In oncology practice, physical functioning is usually evaluated using subjective systems such as the Karnofsky Performance Status (KPS). The KPS is also used to classify patients into prognostic risk categories, which helps to inform major decisions on the use of different treatment options. In our study, the only measurement not significantly correlated to the results of the CPETs was the KPS. Due to the subjective nature of the KPS, the measurement may lack sensitivity to provide a precise evaluation of physical function of newly diagnosed leukemia patients. These limitations with the KPS have been postulated in a previous study with patients recurrent of glioma (19) and appear to also apply to leukemia patients. Therefore, it is recommended that an objective measurement such as VO2peak, the 6MWT or TUG be used in combination with the KPS with the goal to provide a more precise physical function characterization in leukemia patients.

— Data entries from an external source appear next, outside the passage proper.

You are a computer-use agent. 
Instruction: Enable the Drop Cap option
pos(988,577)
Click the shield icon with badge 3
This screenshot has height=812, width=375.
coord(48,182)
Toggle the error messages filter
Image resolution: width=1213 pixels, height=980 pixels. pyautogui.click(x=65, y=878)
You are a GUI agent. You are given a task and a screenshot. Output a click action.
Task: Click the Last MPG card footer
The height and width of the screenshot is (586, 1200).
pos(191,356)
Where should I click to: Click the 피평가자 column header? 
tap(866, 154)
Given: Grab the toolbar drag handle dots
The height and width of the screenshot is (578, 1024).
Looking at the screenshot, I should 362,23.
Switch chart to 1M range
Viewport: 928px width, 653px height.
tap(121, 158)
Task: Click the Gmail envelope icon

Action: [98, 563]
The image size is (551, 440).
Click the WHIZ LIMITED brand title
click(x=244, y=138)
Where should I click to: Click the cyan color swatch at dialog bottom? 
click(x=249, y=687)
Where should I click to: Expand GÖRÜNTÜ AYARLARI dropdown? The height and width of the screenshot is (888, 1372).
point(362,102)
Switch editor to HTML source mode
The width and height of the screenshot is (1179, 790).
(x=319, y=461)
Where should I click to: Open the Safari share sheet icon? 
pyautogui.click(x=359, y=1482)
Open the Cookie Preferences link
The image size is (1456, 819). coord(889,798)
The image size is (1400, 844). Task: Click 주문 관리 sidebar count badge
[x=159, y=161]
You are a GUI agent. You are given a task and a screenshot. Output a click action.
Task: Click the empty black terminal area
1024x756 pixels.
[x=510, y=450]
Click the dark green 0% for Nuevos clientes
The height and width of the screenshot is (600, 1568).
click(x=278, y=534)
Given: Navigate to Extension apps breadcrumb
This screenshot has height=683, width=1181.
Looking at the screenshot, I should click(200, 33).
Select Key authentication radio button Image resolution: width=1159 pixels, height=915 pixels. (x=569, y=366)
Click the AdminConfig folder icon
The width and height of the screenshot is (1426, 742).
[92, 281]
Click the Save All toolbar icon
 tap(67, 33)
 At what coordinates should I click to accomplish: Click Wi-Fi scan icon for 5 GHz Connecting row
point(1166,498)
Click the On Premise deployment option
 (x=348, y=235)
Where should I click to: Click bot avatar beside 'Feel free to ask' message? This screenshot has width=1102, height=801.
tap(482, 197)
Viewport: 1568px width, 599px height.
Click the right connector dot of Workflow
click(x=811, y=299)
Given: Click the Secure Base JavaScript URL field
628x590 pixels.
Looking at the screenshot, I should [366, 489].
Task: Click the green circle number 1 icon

Due to the fact that the 6MWT and TUG tests are easy to administer in clinic and to date very few studies have looked into the prognostic value of using the 6MWT and TUG in oncology patients [14,20,21], the prognostic value of these tests should be further explored.
In conclusion, there were no adverse events during any CPET conducted during the study confirming that it is safe to administer a CPET in newly diagnosed leukemia patients during induction therapy. Based on the criteria used to determine feasibility of conducting a CPET at baseline and discharge, the results of this study demonstrate that it is not feasible. It seems that the patients in the standard care with no exercise (control group) experienced significant functional that precluded their ability or willingness to undergo the CPET prior to discharge from the hospital. The results of this study should be interpreted cautiously due to the relatively small sample size, but provide preliminary evidence that the use of CPETs to assess the effects of an exercise program in acute leukemia patients during induction therapy on CRF while safe, may not be feasible. For future studies examining the effects of exercise on CRF in newly diagnosed leukemia patients, the use of a CPET for the assessment of VO2peak along with the 6MWT and/or the TUG test in a larger sample is recommended so the results of this preliminary study can be confirmed of refuted.
Acknowledgments of Funding
Research reported in this publication was supported by the National Cancer Institute of the National Institutes of Health under Award Number R25CA116339, the UNC University Cancer Research Fund UL1RR025747, and NCI 5K12CA120780-07.